Patrice McCarron, policy director for the Maine Lobstermen’s Association (MLA), asked a question related to the timeline for new whale rules, and a new Biological Opinion, both due by the end of 2028, and lobstermen’s chance to engage in those processes. “There is an opportunity for NMFS to fill data gaps. DMR has been clear about how it will spend its money on research. What are you doing and what are your milestones?” she asked.


Jon Hare referred to the $26 million available through the 2023 Consolidated Appropriations Act which went to the Atlantic States Marine Fisheries Commission for right whale conservation efforts and the $20 million to the National Fish and Wildlife Foundation for on-demand (ropeless) gear work, noting that those are the funds that DMR has already discussed a workplan for.

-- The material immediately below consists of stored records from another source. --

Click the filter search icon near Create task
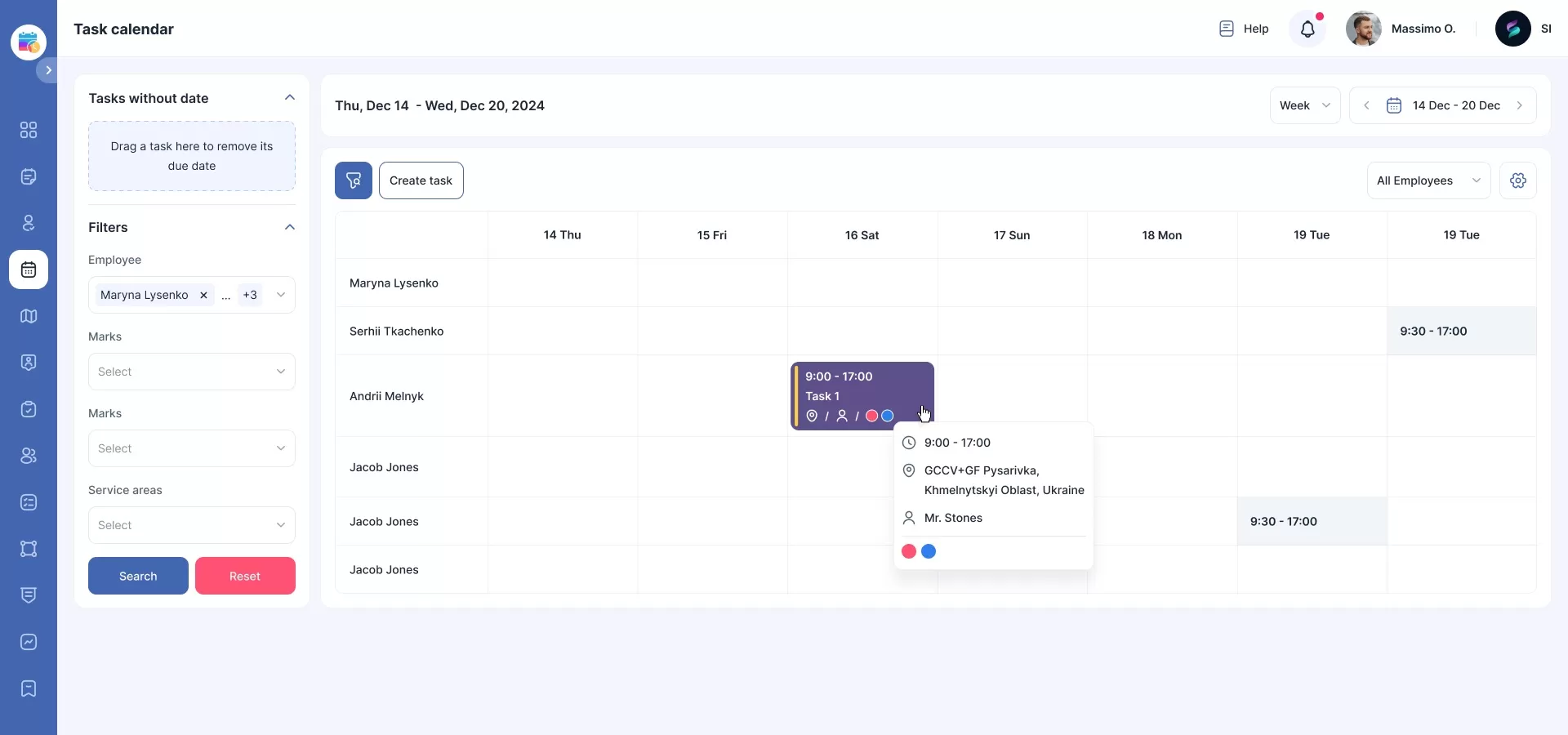Viewport: 1568px width, 735px height. [x=353, y=180]
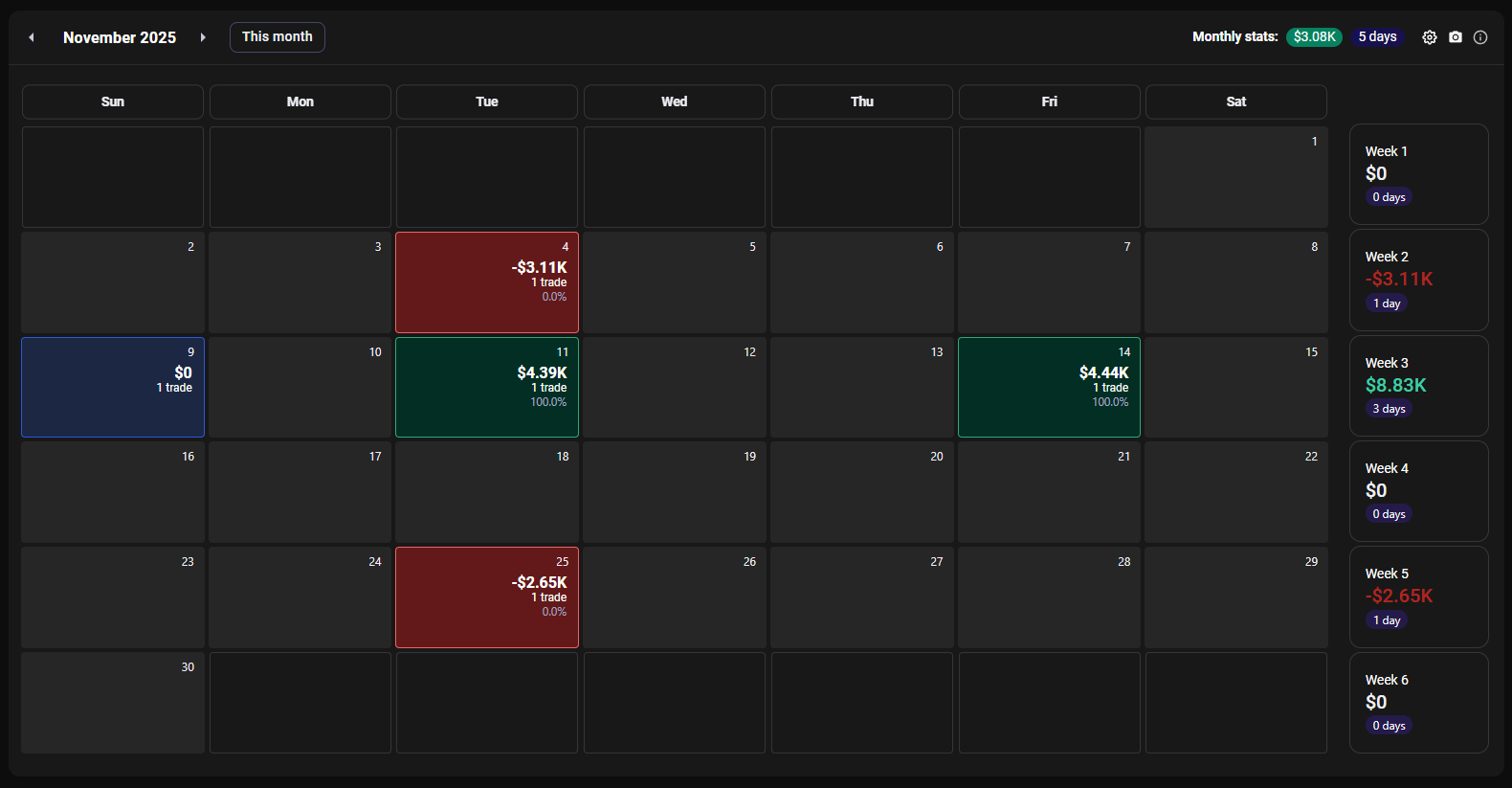Open the info circle icon

pos(1480,37)

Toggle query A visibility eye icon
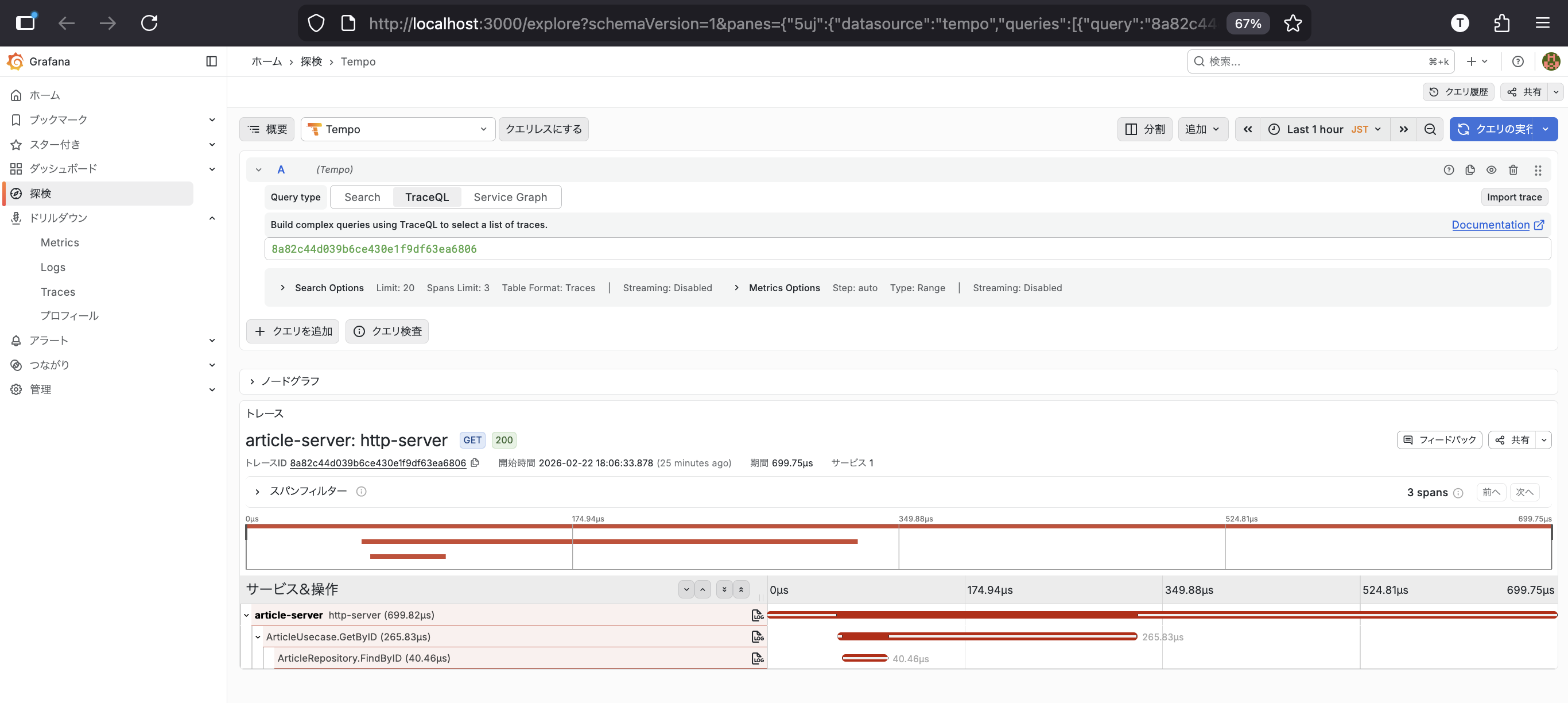pyautogui.click(x=1491, y=170)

NMFS itself has also received additional funds. There hasn’t been as much detail released about this since spending plans are still in development. Hare provided a high level overview. NMFS has $3 million for monitoring, which Hare said will be used for aerial coverage in the Gulf of Maine and mid-Atlantic. The Inflation Reduction Act provided $82 million for right whale conservation activities. Of that $20 million goes to addressing entanglement risk through development of ropeless gear; $20 million goes to develop technology to reduce vessel strike; and $25 million is dedicated to improved computer modelling and increased monitoring.

Michael Pentony addressed the agency’s timeline to reach the 2028 deadline for a new Biological Opinion on the lobster and crab fisheries. “Concerning the Biological Opinion, we have two conflicting legal opinions on that. We have to reconcile those,” he said. McCarron pointed out that the 2023 legal ruling from the MLA’s appeal was very clear, and most of the rulings in the environmental lawsuit have been vacated, leaving no room for “conflicting legal opinions.”


In the last Biological Opinion “we weren’t able to analyze or understand the implications of measures that Canada has taken over the last several years to reduce their risk, we didn’t have and unfortunately still don’t have a final rule for vessel speed, we weren’t able, in our final Biop, to understand or give any credit to the reduction from risk from a new speed rule,” Pentony continued. “Canada has done things that have reduced risk to some degree so we’re able to incorporate that into the next Biop as well as fully understand and evaluate the impact of the measures we took in 2021.”


Mary Ann Mason, the MLA’s attorney, asked a follow-up question concerning the Biological Opinion. “The Court of Appeals noted that risk scenarios [considered in the Biological Opinion] should be ‘reasonably likely’ to occur, not worst-case scenarios. Where will the Biological Opinion be focusing to comply with guidelines from the court?” she asked.

“We don’t have clear guidance. We have to look at the ruling. We don’t have a playbook for how to do that,” Pentony responded. “It puts us back at the drawing board. How do we characterize scenarios in light of the court decision? We will figure out a path forward and we will inform the TRT (Take Reduction Team) as that happens.”


“While you are doing that, don’t stay behind a screen,” Mason said. “Don’t just show up with something at the end of the timeline. It is important to share your principles with the public.”